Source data

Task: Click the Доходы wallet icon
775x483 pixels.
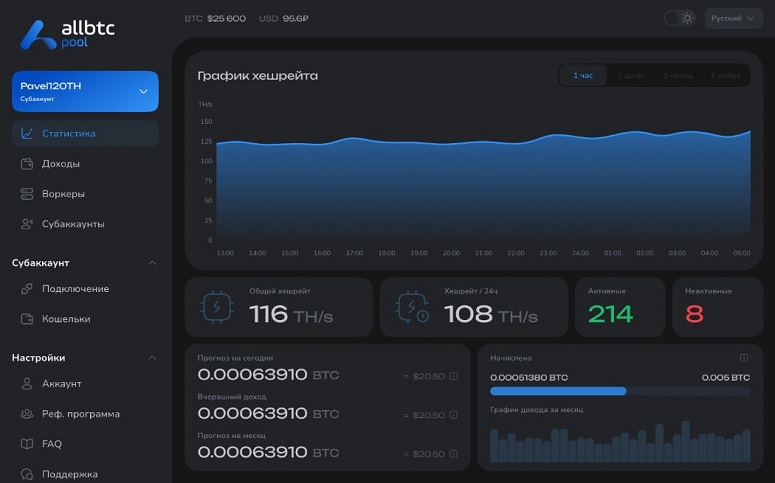Action: [x=27, y=164]
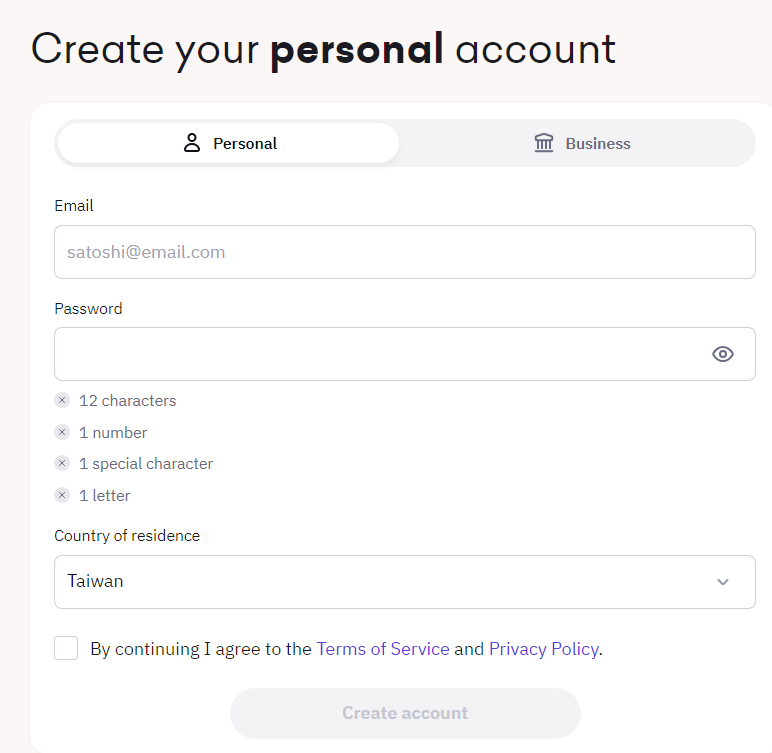The height and width of the screenshot is (753, 772).
Task: Click the x icon beside 12 characters
Action: (x=62, y=400)
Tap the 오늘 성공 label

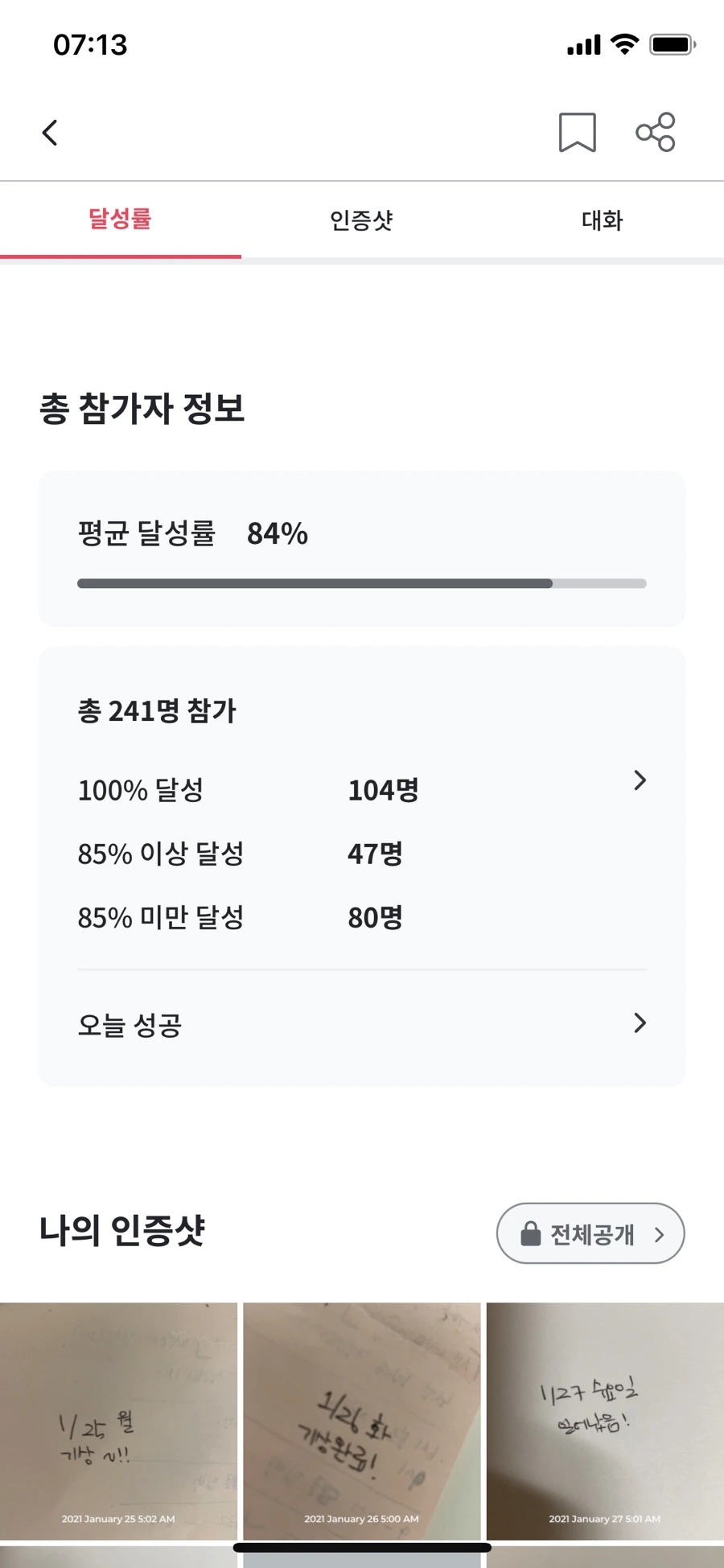130,1025
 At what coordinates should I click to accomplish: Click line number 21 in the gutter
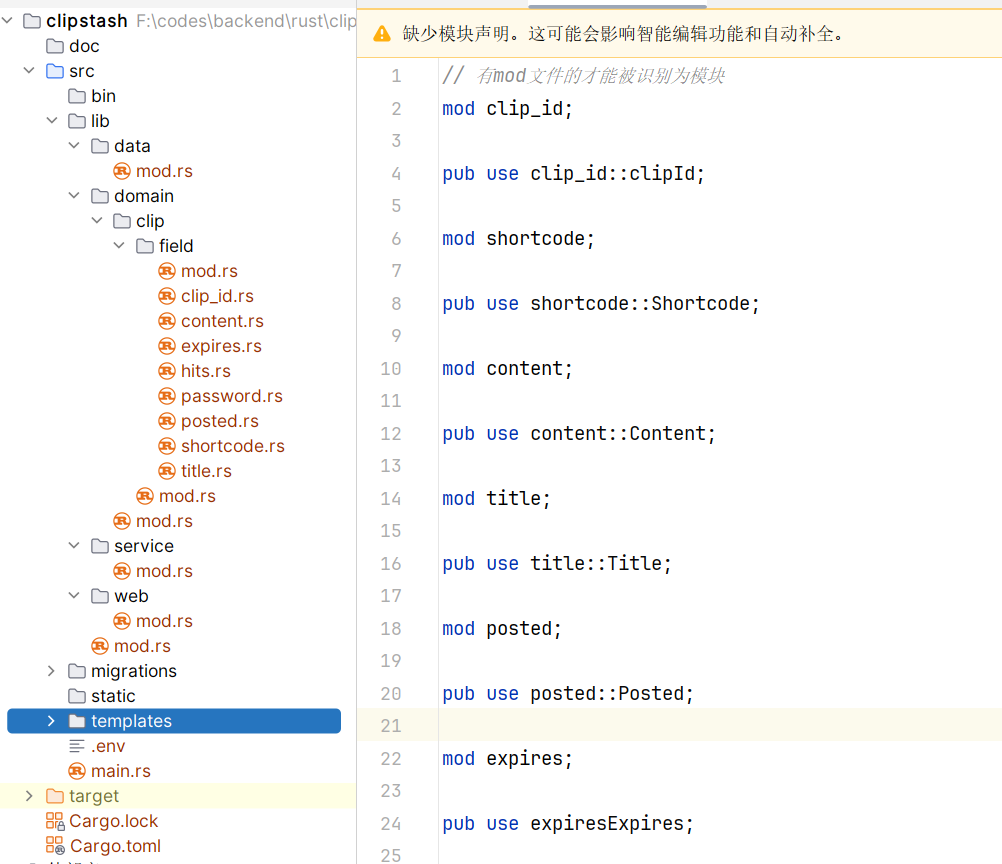pyautogui.click(x=390, y=726)
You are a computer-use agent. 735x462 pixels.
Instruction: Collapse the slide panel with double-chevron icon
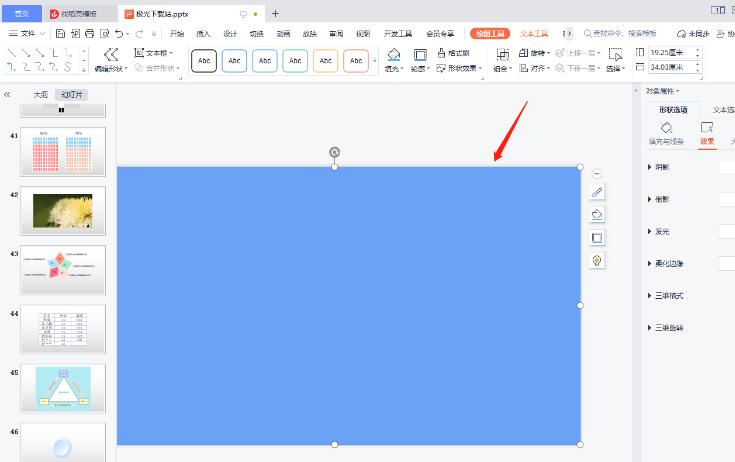(x=8, y=94)
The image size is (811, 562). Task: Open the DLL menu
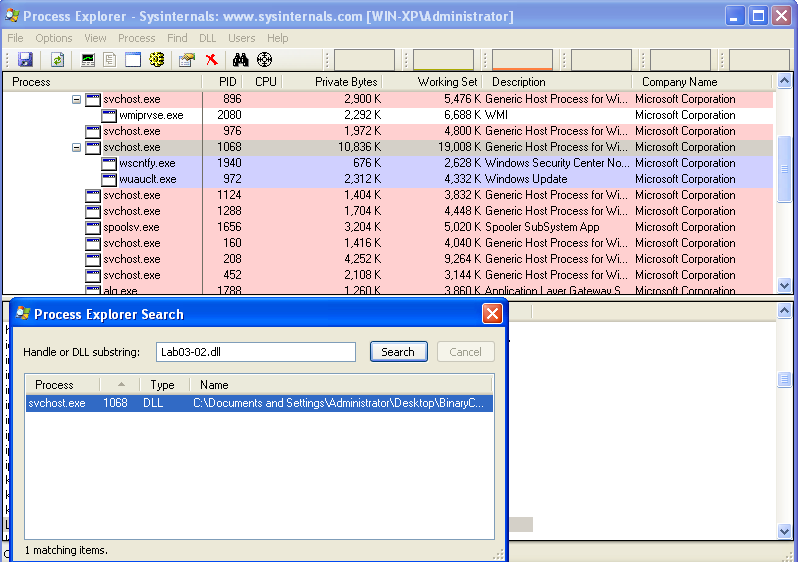coord(207,38)
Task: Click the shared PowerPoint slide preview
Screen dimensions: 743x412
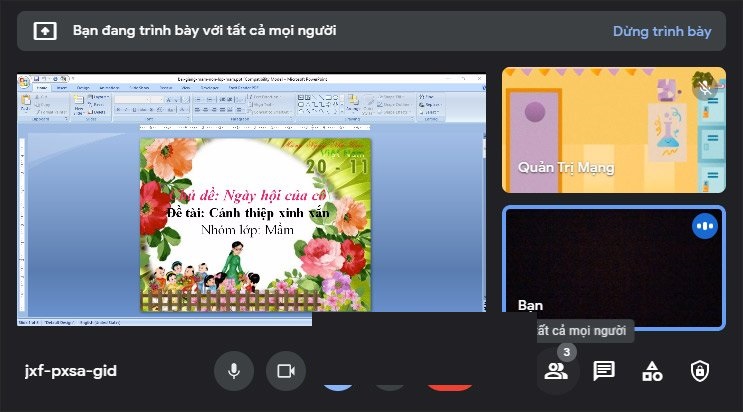Action: (254, 223)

• [Task brief]
Reproduce all the data as it stands. The pictures are not part of the copy.

• [Response area]
Task: Click the Доходы wallet icon
775x483 pixels.
Action: [x=27, y=164]
The height and width of the screenshot is (753, 772).
Task: Click the x icon beside 12 characters
Action: (x=62, y=400)
Tap the 오늘 성공 label

130,1025
 At what coordinates should I click to accomplish: Click line number 21 in the gutter
pyautogui.click(x=390, y=726)
You are a computer-use agent. 735x462 pixels.
Instruction: Collapse the slide panel with double-chevron icon
(x=8, y=94)
The image size is (811, 562). Task: Open the DLL menu
coord(207,38)
Task: Click the shared PowerPoint slide preview
Screen dimensions: 743x412
Action: (254, 223)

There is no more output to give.